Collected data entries
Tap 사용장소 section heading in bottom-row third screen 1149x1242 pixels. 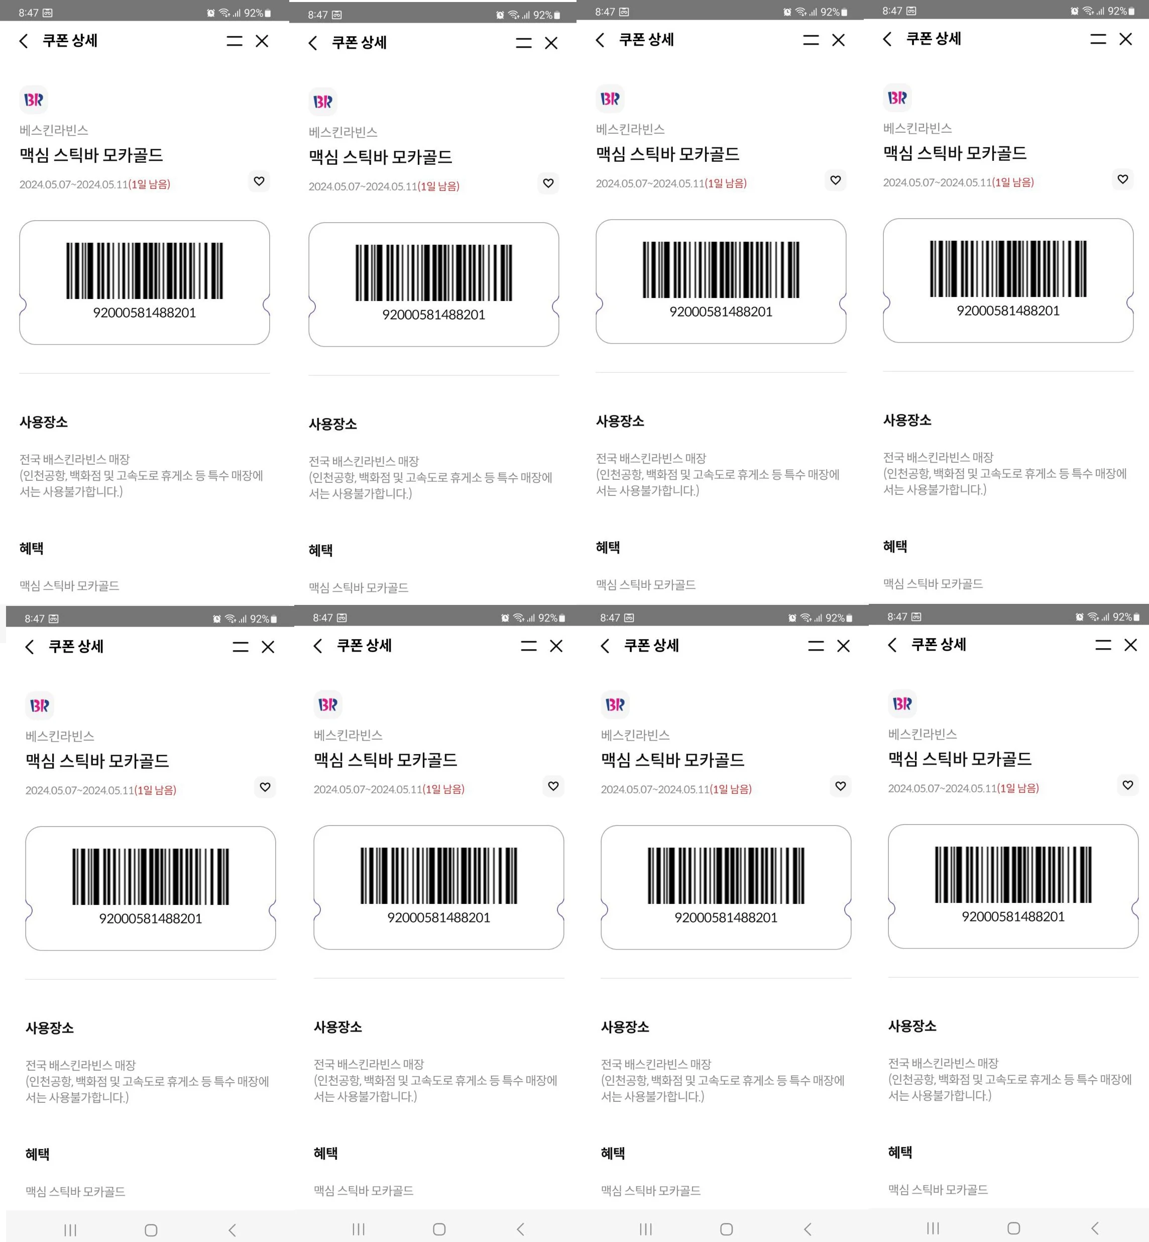click(625, 1027)
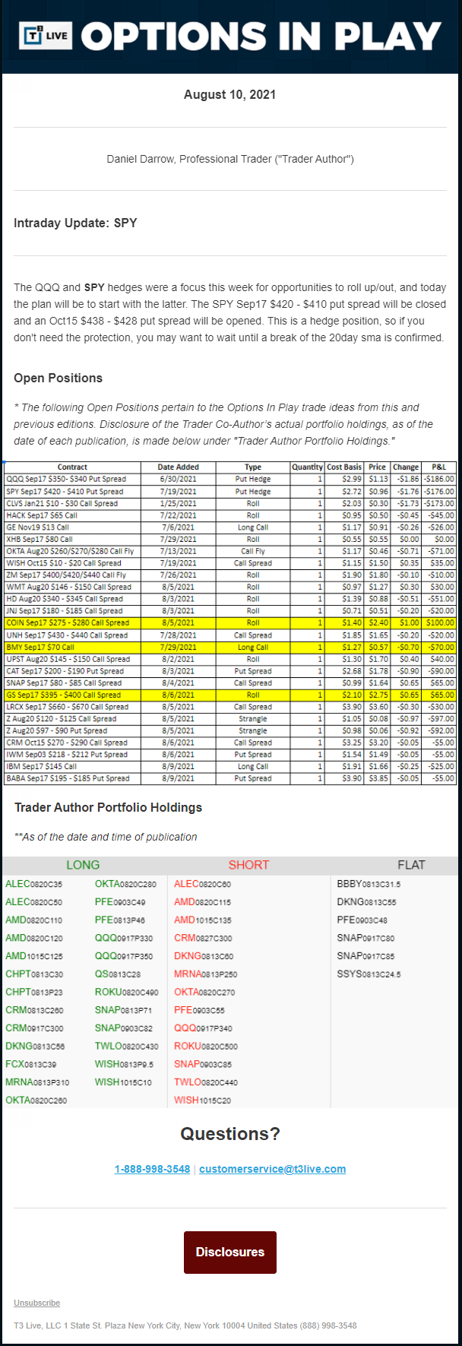462x1346 pixels.
Task: Open the OKTA 0820C280 long holding
Action: pos(125,885)
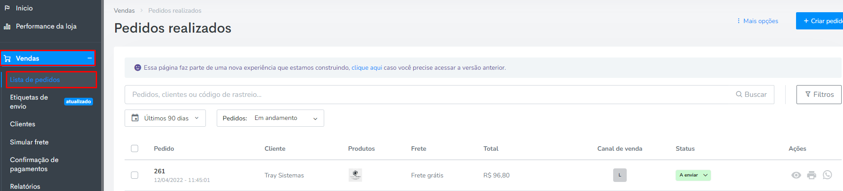Select Simular frete in the sidebar
Image resolution: width=843 pixels, height=191 pixels.
point(29,142)
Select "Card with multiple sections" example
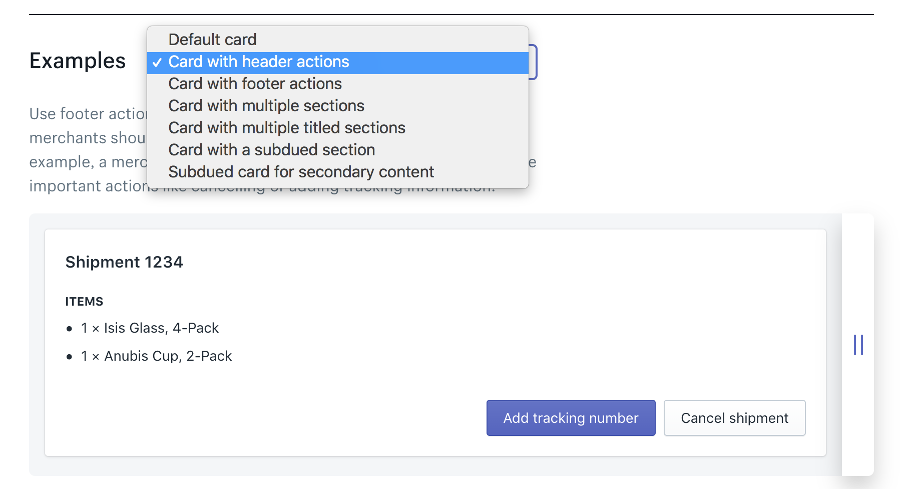This screenshot has height=489, width=921. point(266,106)
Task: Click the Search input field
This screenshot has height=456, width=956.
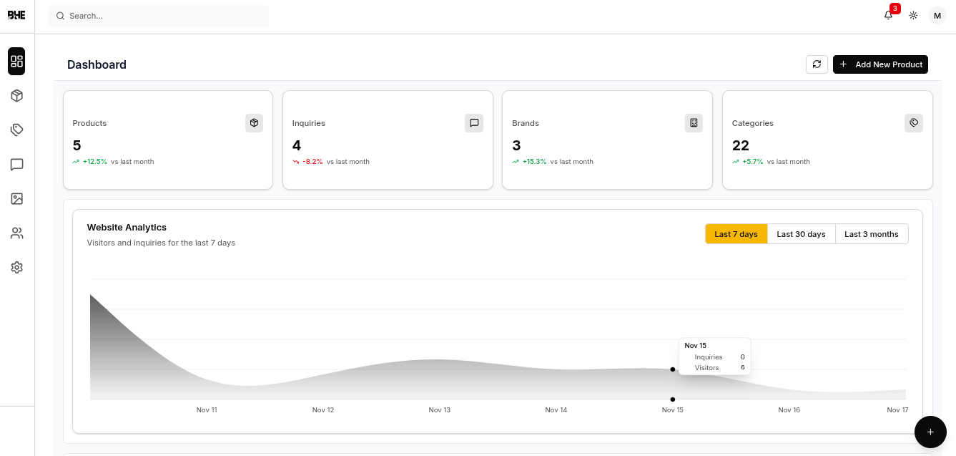Action: (159, 16)
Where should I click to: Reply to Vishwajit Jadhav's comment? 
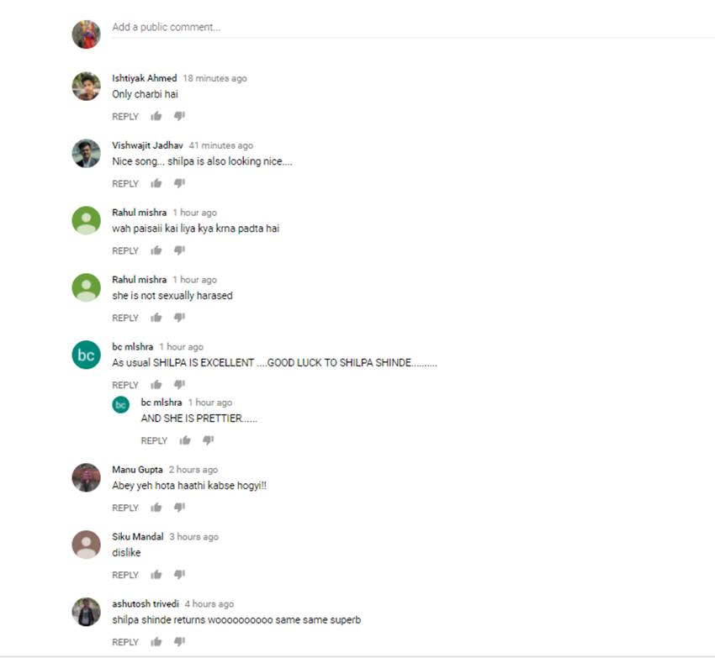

What the exercise asks
Starting at the line that contains "This screenshot has height=456, width=956.", write out every line through the end of the entries above exactly, and omit the pictures.

Solution to this exercise
This screenshot has height=456, width=956.
Action: (159, 16)
Where should I click to: Reply to Vishwajit Jadhav's comment? 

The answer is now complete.